▸ **Problem requirements**: Count the lines in the entries below that contain the string "Given", with case counting. Reply with the number alone.

▸ **Records shown**:
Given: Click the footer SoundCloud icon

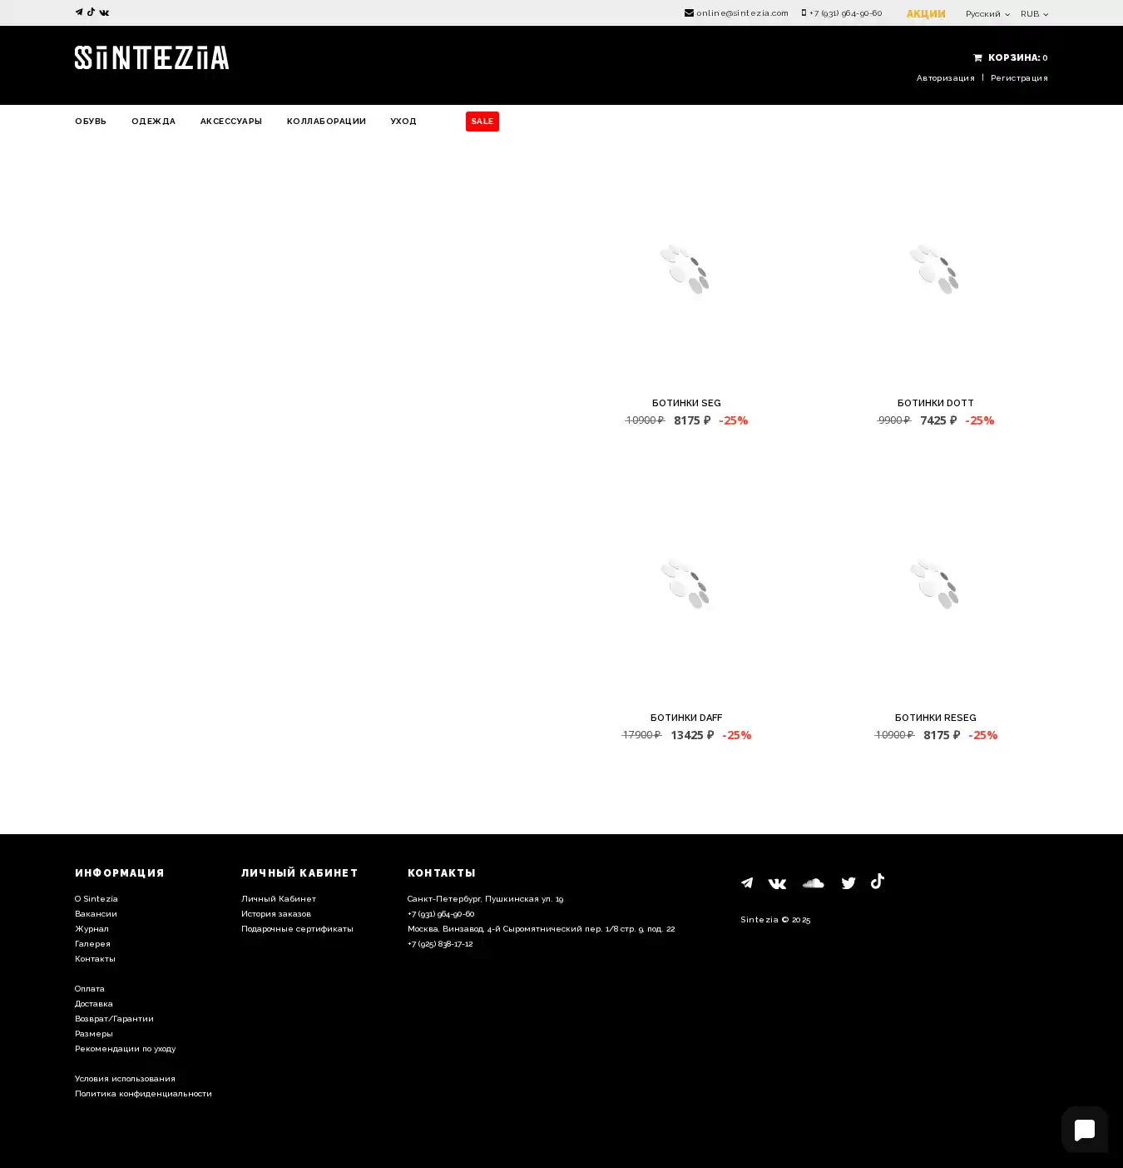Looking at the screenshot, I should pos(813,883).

* * *

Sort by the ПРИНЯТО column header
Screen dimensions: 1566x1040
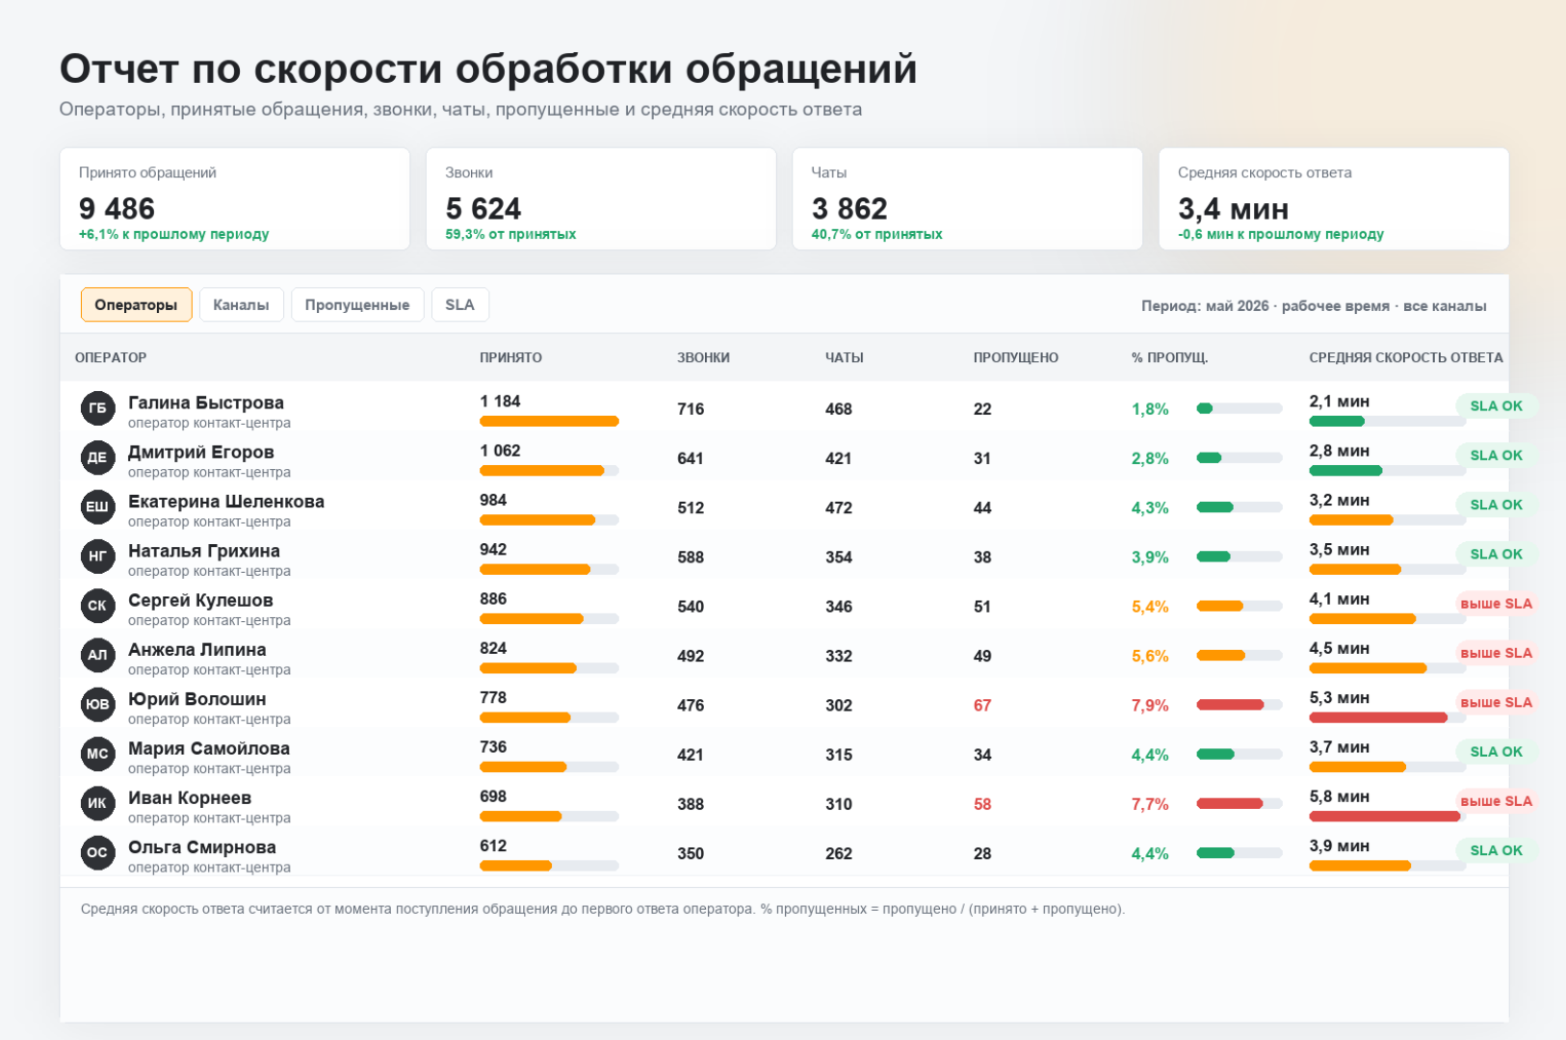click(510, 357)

▸ **Answer to the exercise**: 1